**Task instructions:** Could you find every line in the entries below that holds the word "agent" and copy it?

(Beginning of Provided records)

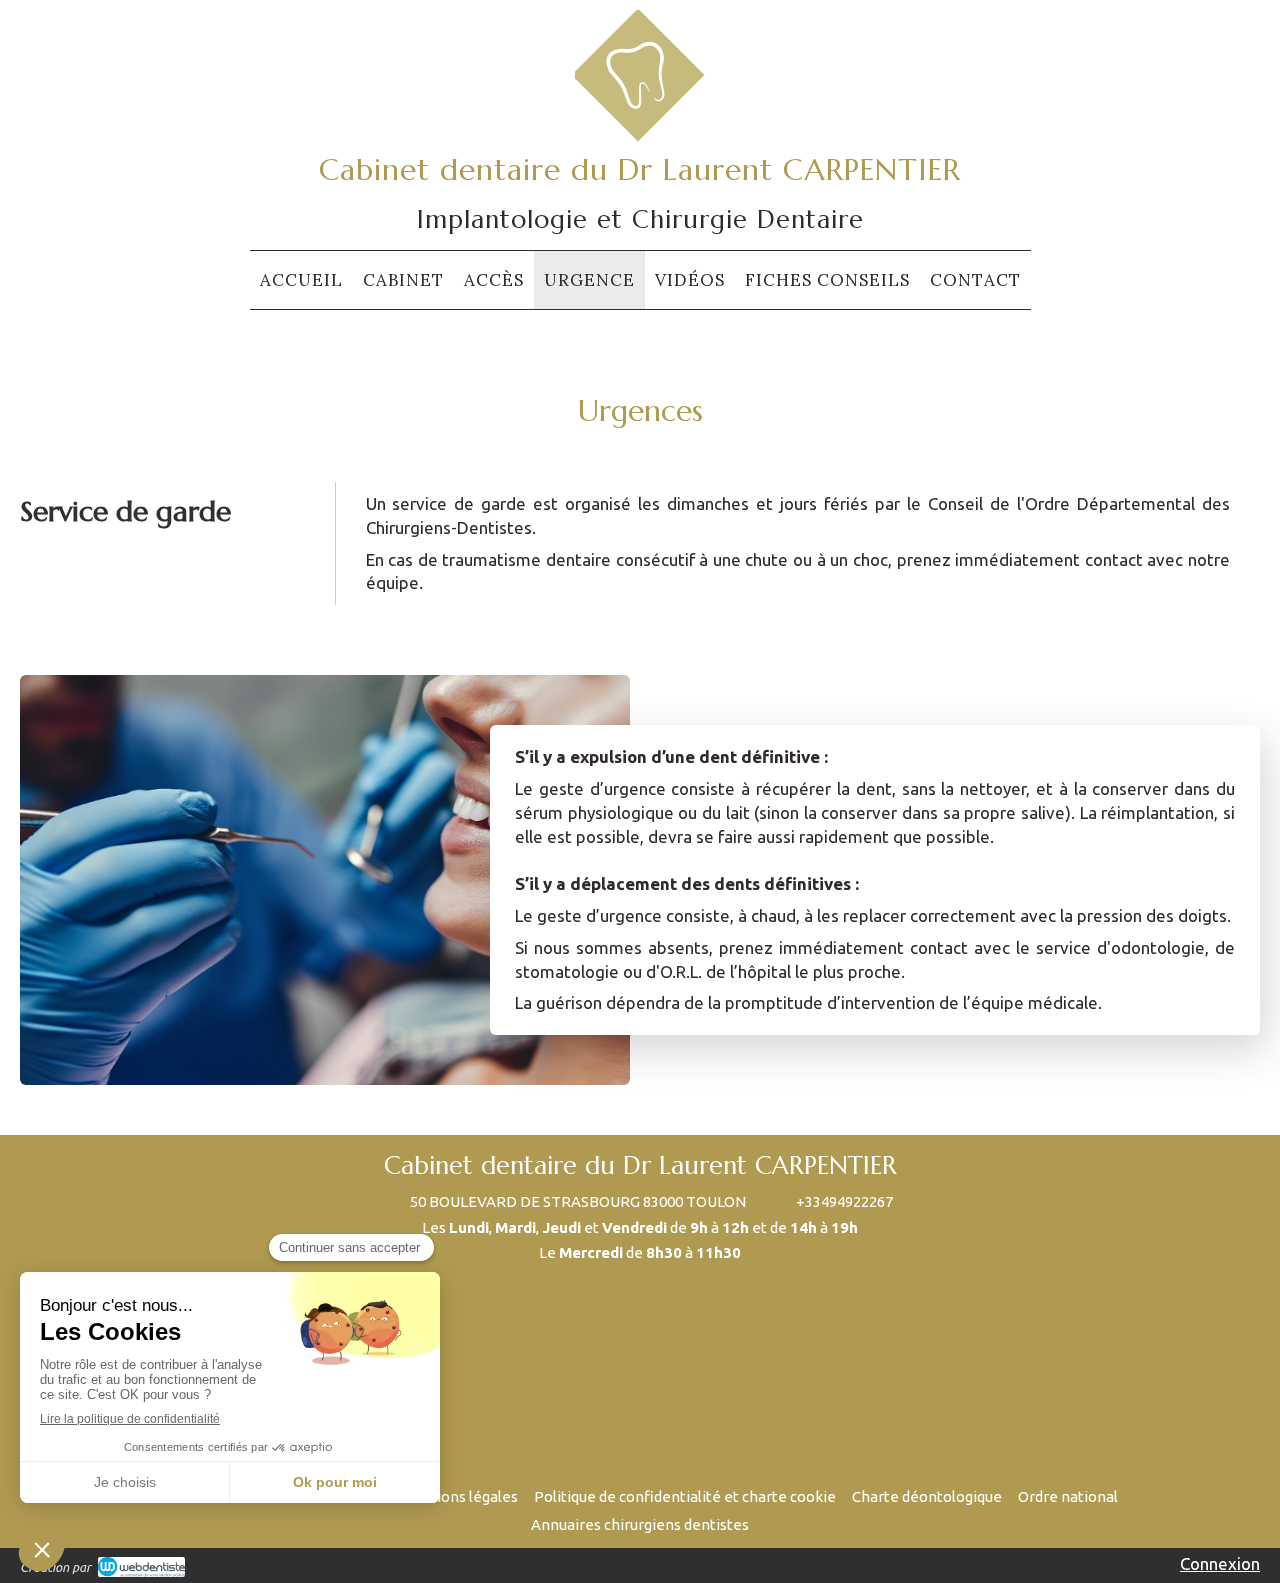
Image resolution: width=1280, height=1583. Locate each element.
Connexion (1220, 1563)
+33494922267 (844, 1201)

(End of Provided records)
(Beginning of Provided records)

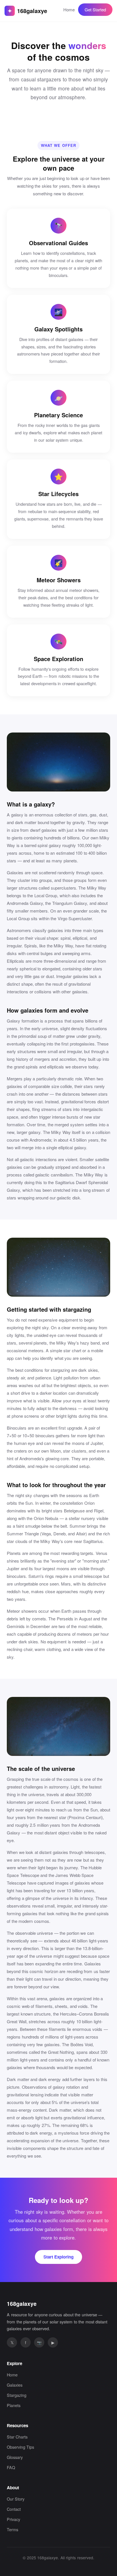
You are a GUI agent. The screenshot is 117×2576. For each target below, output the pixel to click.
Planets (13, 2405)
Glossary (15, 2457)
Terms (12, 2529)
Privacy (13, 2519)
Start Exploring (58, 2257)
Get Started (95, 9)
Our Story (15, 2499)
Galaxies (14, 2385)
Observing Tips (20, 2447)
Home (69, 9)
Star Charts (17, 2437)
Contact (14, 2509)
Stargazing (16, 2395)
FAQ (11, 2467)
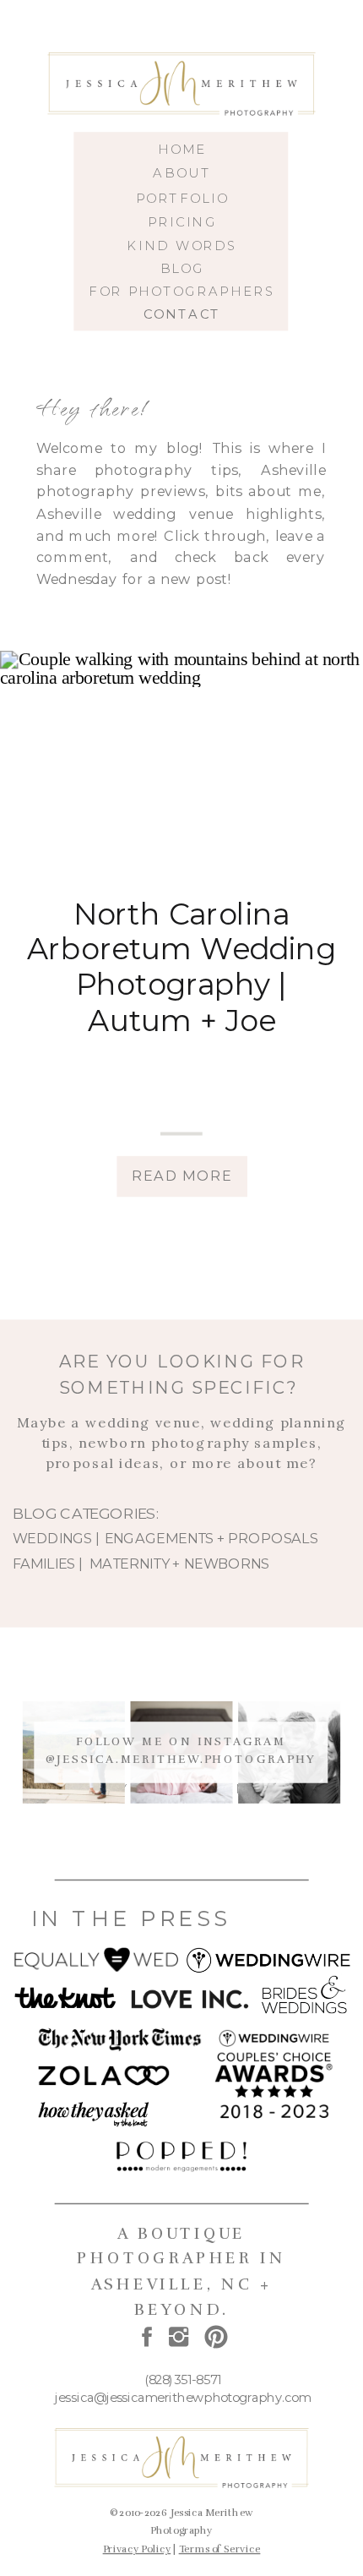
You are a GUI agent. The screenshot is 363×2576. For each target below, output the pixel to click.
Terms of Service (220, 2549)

(End of Provided records)

**Output:**
You are a GUI agent. The screenshot is 117×2576. For each target below, output the pixel to click.
You are a GUI agent. The screenshot is 363×2576. For each target below, output the pixel to click.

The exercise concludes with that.